Instructions to follow —
Filter the listing below down to the lines containing the word "Your".

Provided material —
+===+
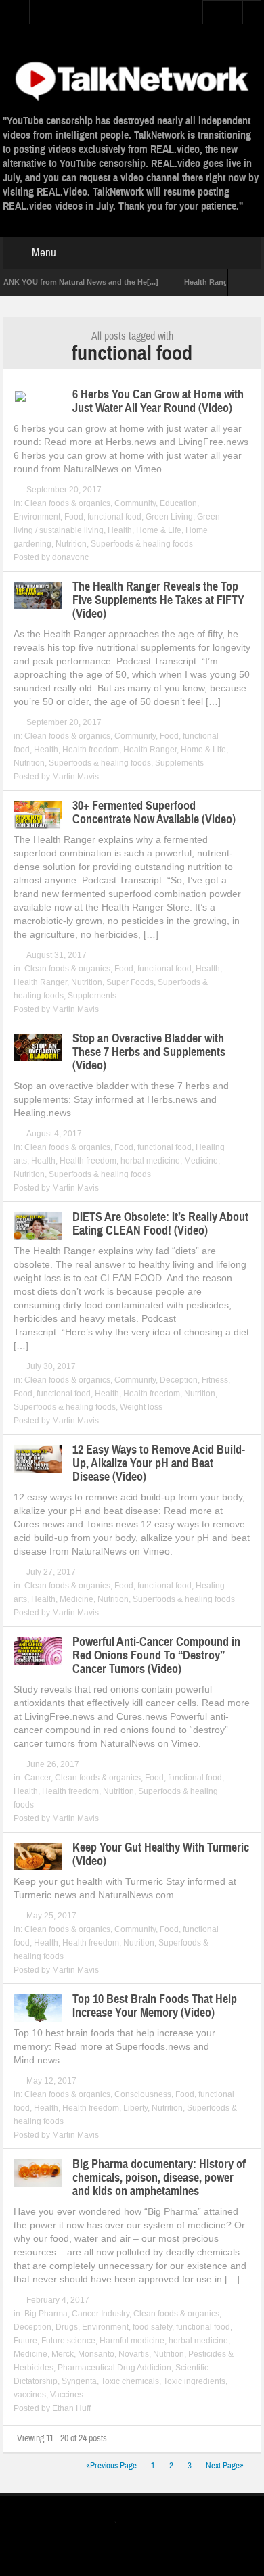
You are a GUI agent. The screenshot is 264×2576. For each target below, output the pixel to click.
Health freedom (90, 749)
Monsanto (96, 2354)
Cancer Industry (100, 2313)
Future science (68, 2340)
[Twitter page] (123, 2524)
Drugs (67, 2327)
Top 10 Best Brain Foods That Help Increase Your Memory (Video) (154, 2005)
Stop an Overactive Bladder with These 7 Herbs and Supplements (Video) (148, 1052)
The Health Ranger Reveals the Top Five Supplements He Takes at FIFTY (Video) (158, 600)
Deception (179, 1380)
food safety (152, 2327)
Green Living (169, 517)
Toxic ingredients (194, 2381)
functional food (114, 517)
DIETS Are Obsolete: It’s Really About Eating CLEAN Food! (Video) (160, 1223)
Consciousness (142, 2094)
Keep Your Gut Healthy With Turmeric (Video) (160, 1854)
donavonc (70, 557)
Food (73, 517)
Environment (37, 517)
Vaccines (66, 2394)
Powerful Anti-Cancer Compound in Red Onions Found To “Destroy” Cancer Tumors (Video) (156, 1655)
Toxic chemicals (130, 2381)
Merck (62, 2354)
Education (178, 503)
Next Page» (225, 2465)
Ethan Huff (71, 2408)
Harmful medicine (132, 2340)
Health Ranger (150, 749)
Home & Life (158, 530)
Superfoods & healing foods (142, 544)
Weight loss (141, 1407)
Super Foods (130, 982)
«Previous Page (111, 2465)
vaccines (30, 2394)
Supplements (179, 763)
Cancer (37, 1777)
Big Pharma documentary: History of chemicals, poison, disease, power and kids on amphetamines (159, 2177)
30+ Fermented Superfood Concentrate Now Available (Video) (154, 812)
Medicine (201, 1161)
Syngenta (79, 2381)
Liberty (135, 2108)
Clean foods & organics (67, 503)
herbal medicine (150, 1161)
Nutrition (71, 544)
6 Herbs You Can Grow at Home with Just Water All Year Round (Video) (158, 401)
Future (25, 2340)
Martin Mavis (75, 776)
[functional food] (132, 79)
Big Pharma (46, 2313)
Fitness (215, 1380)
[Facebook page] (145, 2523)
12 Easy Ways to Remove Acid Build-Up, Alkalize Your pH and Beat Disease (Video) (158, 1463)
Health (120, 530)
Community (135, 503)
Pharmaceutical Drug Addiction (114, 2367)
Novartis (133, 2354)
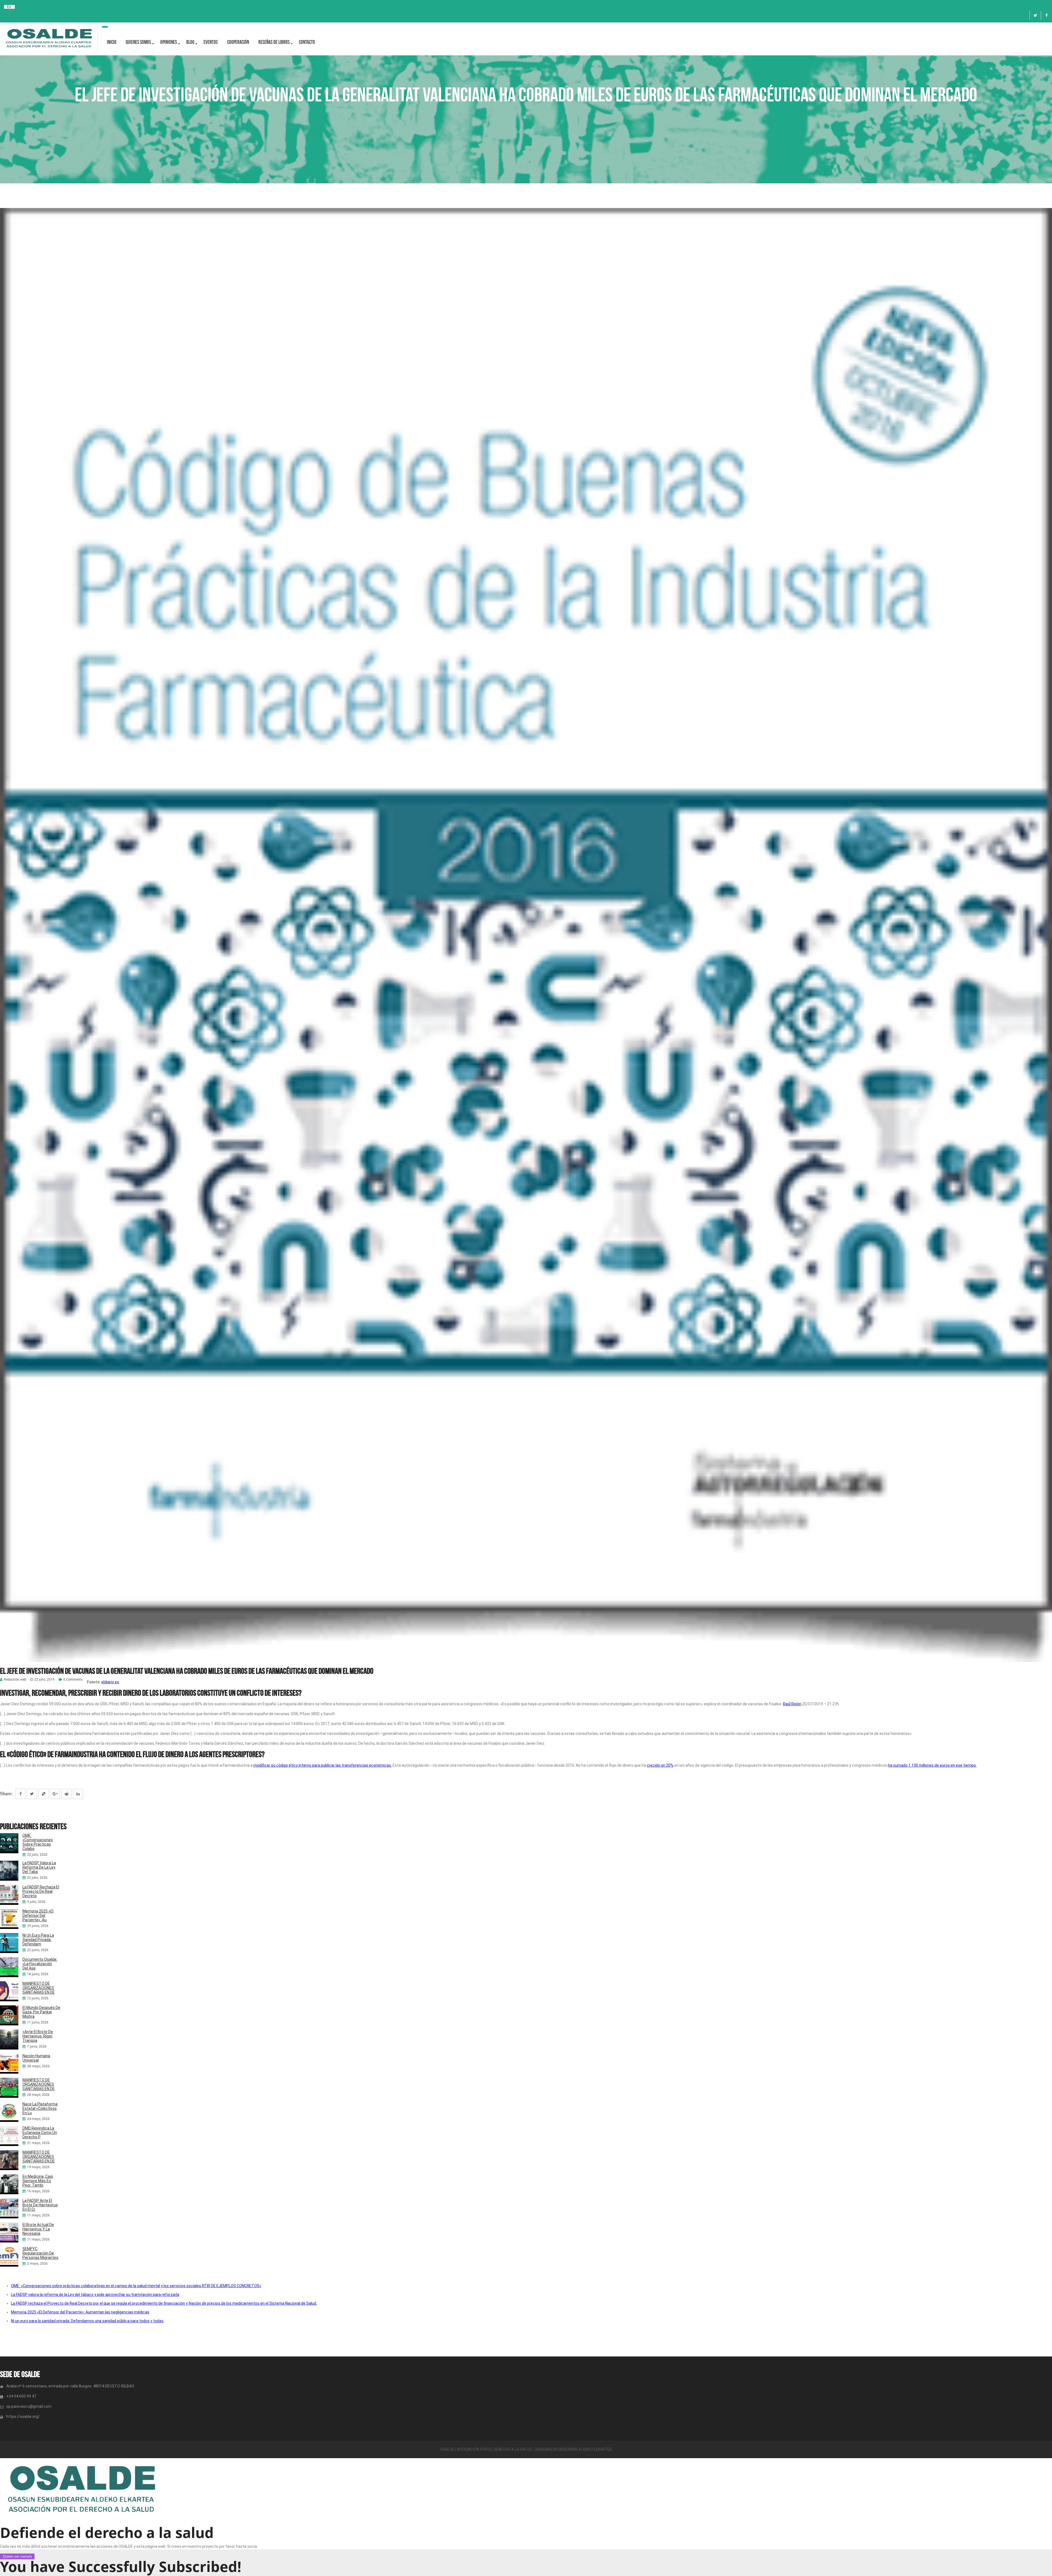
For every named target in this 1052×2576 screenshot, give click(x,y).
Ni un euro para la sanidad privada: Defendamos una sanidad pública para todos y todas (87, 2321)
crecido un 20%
+===+
Written answer —
Top 10 Best Brain Foods That Help Increase Your Memory (Video) (154, 2005)
Keep Your Gut Healthy With Turmeric (Video) (160, 1854)
12 Easy Ways to Remove Acid Build-Up, Alkalize Your pH and Beat Disease (Video) (158, 1463)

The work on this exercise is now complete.